Friday, February 05, 2010


The following are a few salient testable predictions contained in this book:
1. The accepted value of the electric charge of quarks contains an error element of 3%. In stead of +⅔ and -⅓, it should be +7/11 and -4/11. Thus, taking the measured charge of electrons as the unit, the value of the electric charge of protons is +10/11 and that of neutrons -1/11. The residual negative charge is not apparent as negative charge always confines positive charge and flows towards the concentration of positive charge - nucleus. Hence it is not felt outside. It is not revealed in measurement due to the nature of calibration of the measuring instruments. Thus, atoms are not charge neutral, but are slightly negatively charged particles. Only that way they can interact with other particles. The negative charge confines the positive charge (nearly 2000 times), which is released during fission and fusion reactions.
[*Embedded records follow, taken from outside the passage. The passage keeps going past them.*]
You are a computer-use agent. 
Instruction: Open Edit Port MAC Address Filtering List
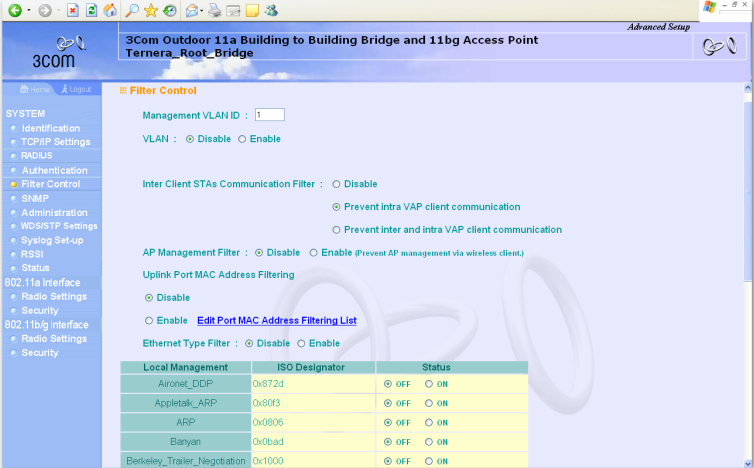click(x=276, y=320)
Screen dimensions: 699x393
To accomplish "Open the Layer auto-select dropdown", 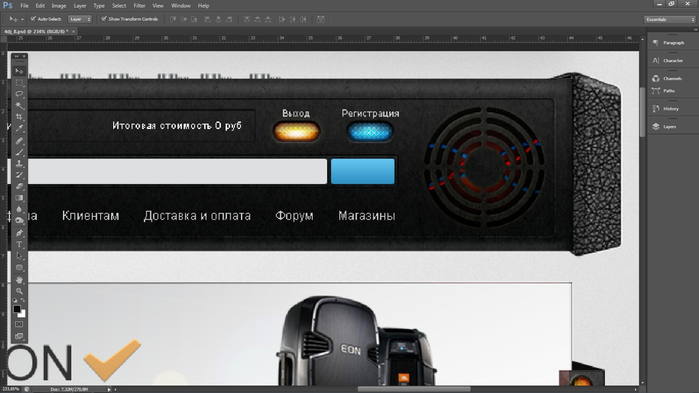I will [80, 19].
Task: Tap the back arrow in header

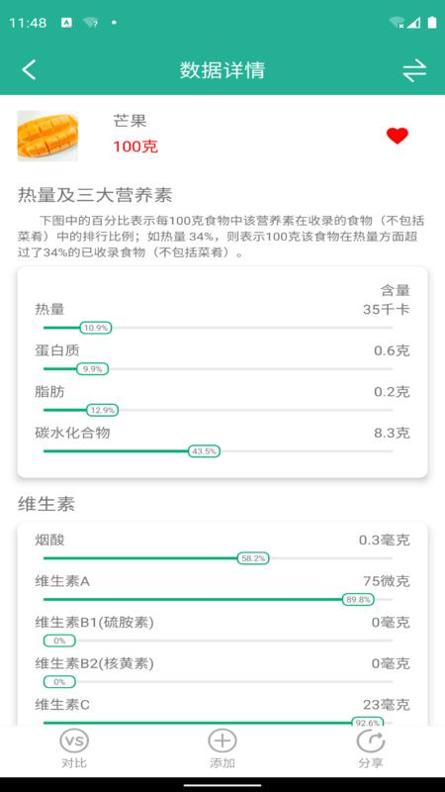Action: (29, 70)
2. The value of the gravitational constant G is not the same for all systems. Just like the value for acceleration due to gravity varies from position to position, the value of G also varies between systems. The difference between these two is that while the ‘g’ is internal to a system that balances and confines the smaller mass within a system to the bigger mass (for example, bodies within the lower atmosphere of Earth, which is a part of the Earth system), the gravitational constant G is related to balancing around a point (barycenter) the interaction between the total mass and energy of two closed systems spread over a fixed distance (balancing the free fall) justifying the inverse square law. Thus, it is different for different systems. There are seven types of external and internal gravitational interaction acting simultaneously on all bodies making a total of 49 categories. This classification is derived from fundamental principles.
3. The values of the so-called universal constants are not really constant, but are determined based on the relative strengths of different forces to attain equilibrium, which appear as constant. Thus, it has different values in different mediums. This is due to the laws of symmetry which is derived from the inertia of restoration (also known as elasticity).
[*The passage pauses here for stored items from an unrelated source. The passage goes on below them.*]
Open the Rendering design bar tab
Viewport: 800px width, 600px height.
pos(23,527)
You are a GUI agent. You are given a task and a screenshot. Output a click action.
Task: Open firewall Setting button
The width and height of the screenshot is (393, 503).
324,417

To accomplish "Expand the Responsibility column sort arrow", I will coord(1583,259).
4. The value of the fine-structure constant α that determines the electromagnetic field strength as calculated by us theoretically is 7/960 (1/137) when correlated to the strong interaction (zero energy level) and 7/900 (1/128) when correlated to the weak interaction (80 GeV level). There are 5 more values that determine the structure of the orbitals in the atomic spectra. Hence the physically available values of the s orbitals (principal quantum number) are restricted to n = 7, though according to the modern theory, it can have any positive integer value.
5. All Quantum particles have equivalent macro particles. For example, the internal structure of proton and planet Jupiter are identical. So are other systems.
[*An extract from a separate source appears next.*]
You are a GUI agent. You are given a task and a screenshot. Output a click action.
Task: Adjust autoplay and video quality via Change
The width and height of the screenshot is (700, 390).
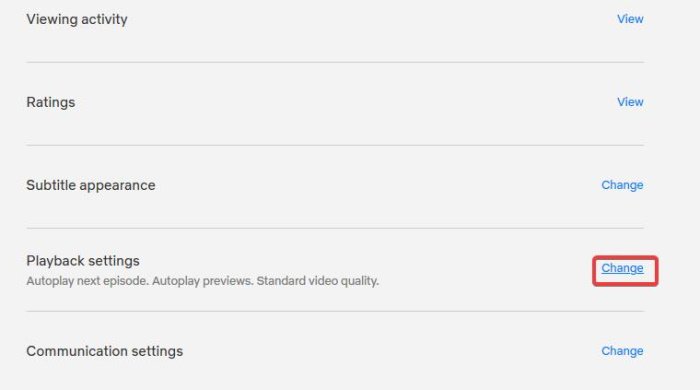(x=622, y=268)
6. What is an electron? What is its internal structure? What is a photon? These have been derived from fundamental principles and discussed with proof.
7. The “measurement problem” is more a problem of wrong concepts than that of physics. Measurement is a comparison between similars. The so-called collapse of the “wave-function” is real, but has a different interpretation.
8. Uncertainty relation is a natural phenomenon described using wrong mathematics. Causality and determinism are not separate concepts, but are complementary concepts revealed in the equations as cause (free-will) and effect (determinism).
9. Conservation of mass and energy is a universal law. However, as Paul Marmet has shown: general relativity is not compatible with the principle of mass-energy conservation. This has been discussed in detail to derive mass and energy from fundamental principles, establish mass-energy equivalence and conditions for their conversion.